Mental Health Consultation — first point of contact. Suitable for initial mental health assessment, safety advice, care planning, and management of common mental health presentations at GP level. Your doctor can refer to psychology or psychiatry when specialist support is needed.
Psychology Consultation — structured psychological therapy. Suitable for evidence-based psychological therapy — CBT, trauma-focused therapy, EMDR — delivered by a psychologist registered with the OPP. Psychological assessment for ADHD, specific learning difficulties, and other conditions.
Psychiatry Consultation — specialist psychiatric assessment and management.
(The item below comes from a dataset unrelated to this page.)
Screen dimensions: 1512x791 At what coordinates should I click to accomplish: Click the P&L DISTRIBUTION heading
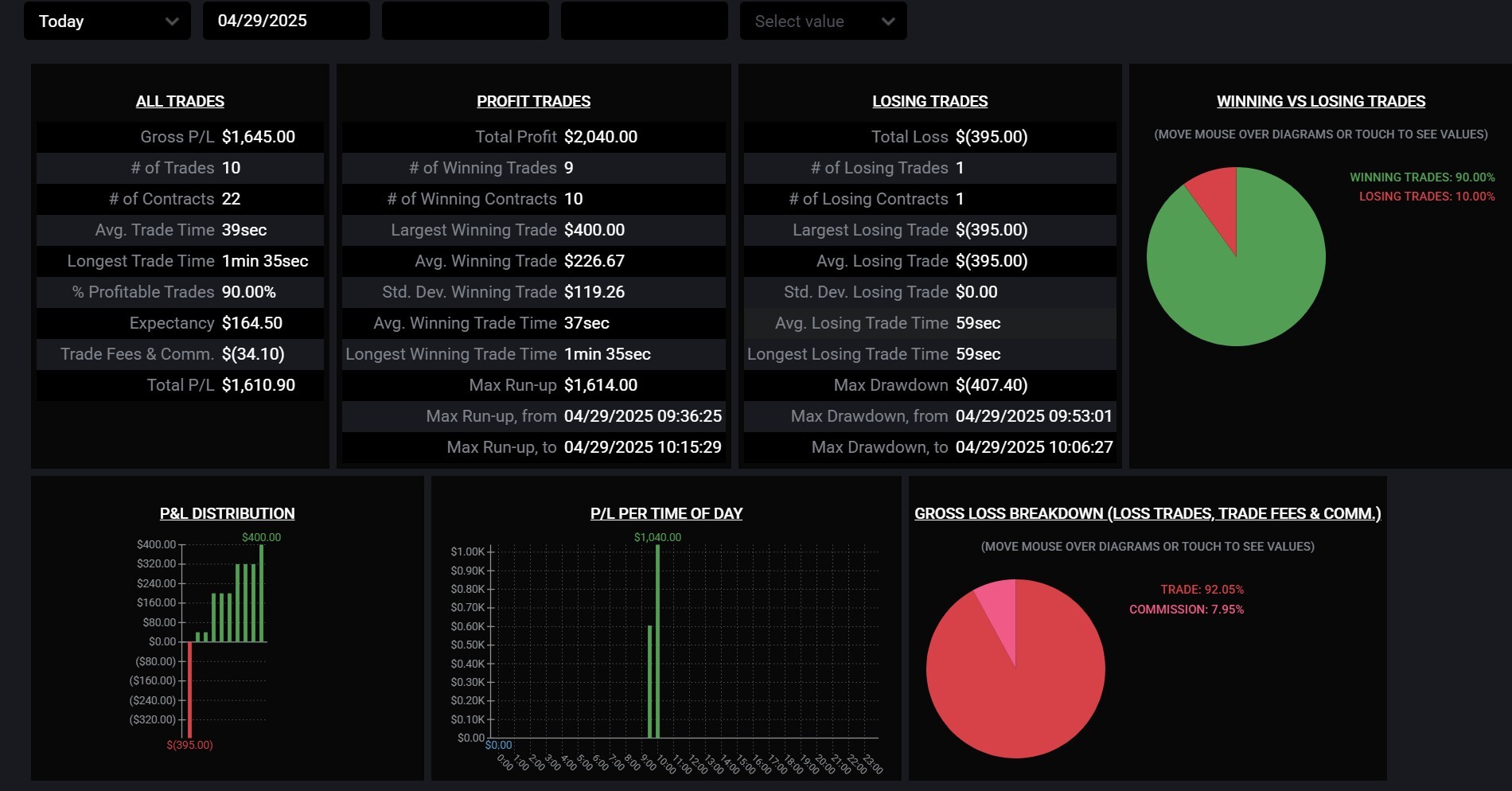pos(227,513)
Suitable for complex mental health presentations requiring specialist diagnostic formulation, management of conditions not adequately controlled at GP level, specialist-level medication management, and presentations where psychiatric expertise is clinically necessary.
Not sure which level of care is right? Start with our Mental Health Consultation. Your doctor assesses your presentation and advises on the most appropriate pathway — including whether specialist psychiatric assessment is indicated.
What Remote Psychiatry Covers — And What Requires In-Person Assessment
Remote psychiatric consultation covers a substantial proportion of specialist psychiatric assessment and management — but not everything. Being clear about the scope ensures you receive the right care for your specific presentation.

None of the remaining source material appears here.